La théorie de l'engrenage
Bien que le plan soit mûrement réfléchi, le prévenu dit et redit sa théorie du "coup de tête". S'égare dans des lamentos décousus, sur la base de son "mal-être" de l'époque. "Je n'ai pas voulu faire ça par rapport à l'argent, j'avais bu en plus... J'avais une déception sentimentale, mes entraîneurs m'ont lâché, je suis parti en burn-out...", lâche-t-il d'une traite, avant d'appuyer ses "problèmes de paternité". En dernière instance, l'usurpateur s'abritera derrière ses "addictions" à "l'alcool", au "cannabis", à la "cocaïne" - démenties par les tests.
Pour l'avocat du FGTI, l'argument de l'engrenage ne tient pas : "On n'y est pas du tout. On est dans la cupidité. Dès le début, il monte un dossier d'indemnisation complet. A douze reprises, il relance le fonds de garantie. Il est un élément moteur." L'argent, qu'en a-t-il fait justement ?
"Je l'ai dépensé dans mes addictions.
- Vous avez été à Dubaï, à Londres, c'est une addiction ça ?
- Il fallait que je m'oxygène, j'étais tellement dans un engrenage...", tente le jeune homme, léger, lunaire, narcissique.
Une tendance à la manipulation
"Ce qui inquiète, c'est votre manière d'être centré sur vous, sur des choses anecdotiques, et pas sur ce qui s'est vraiment passé", rétorque la présidente. A ses yeux, Jean-Luc fuit, s'évade de la réalité. Aussi, une expertise psychiatrique pointe sa "tendance à la manipulation", ses "accès de pleurs qui semblent revêtir un caractère factice", sa "minimisation des faits"...

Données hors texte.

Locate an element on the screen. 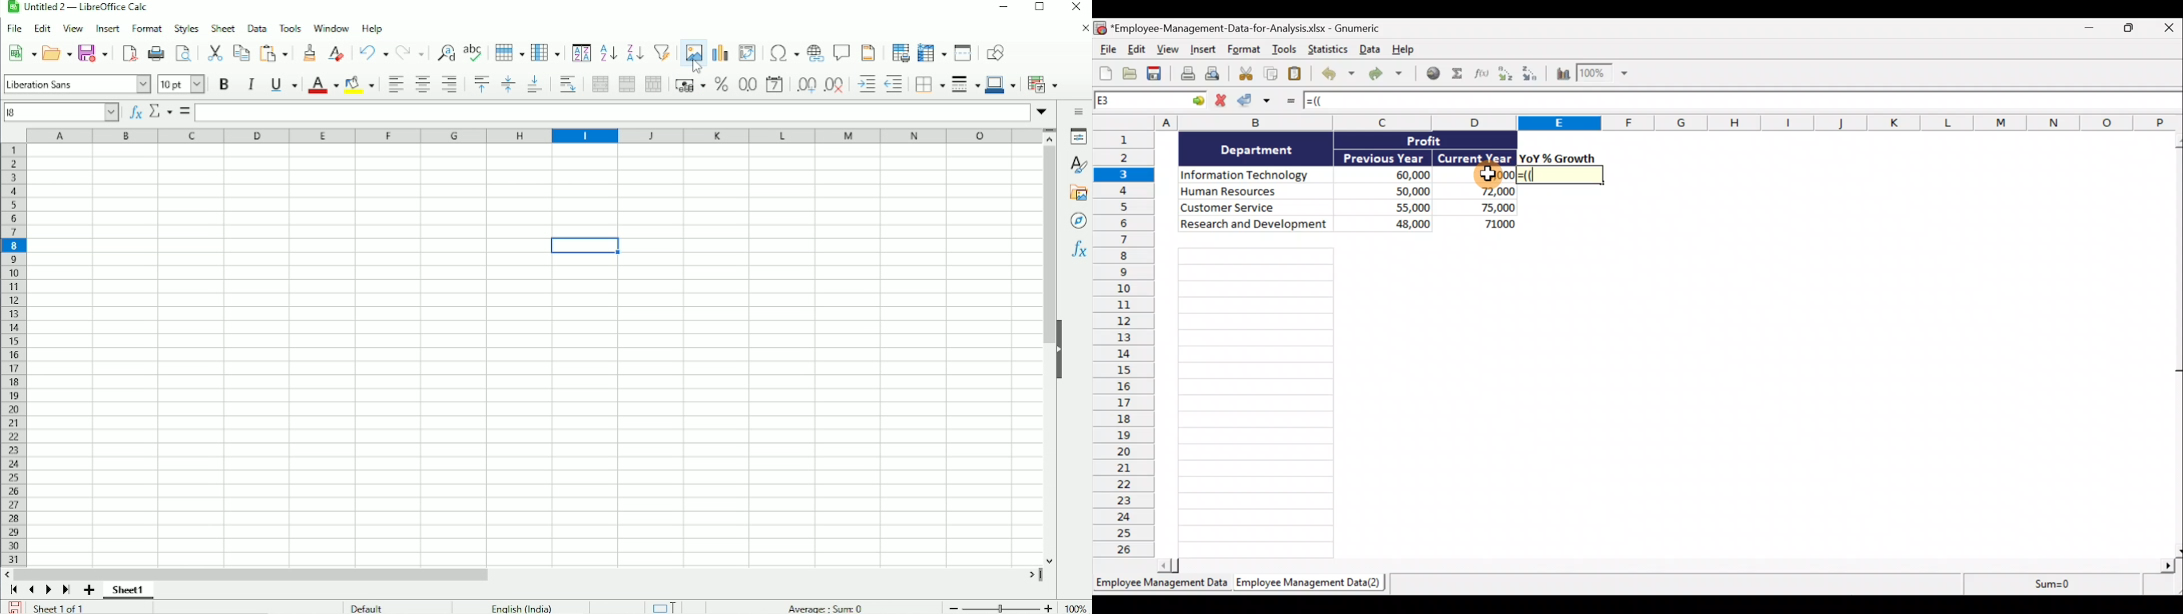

L'avocat de l'association "Paris Aide aux Victimes" regrette "la confiance qui est trahie", celui de "Life for Paris" cette "insulte aux vraies victimes". La procureure requiert trois ans d'emprisonnement, 20.000 euros d'amende et la privation de ses droits civiques pendant cinq ans. Quant à l'avocate de Jean-Luc B., elle réclame de la "clémence" pour ce "menteur invétéré". In fine le tribunal a suivi les réquisitions du parquet. Le jeune homme repart ce mardi soir à la prison de Fresnes. Une réalité dont il sera plus difficile de s'évader.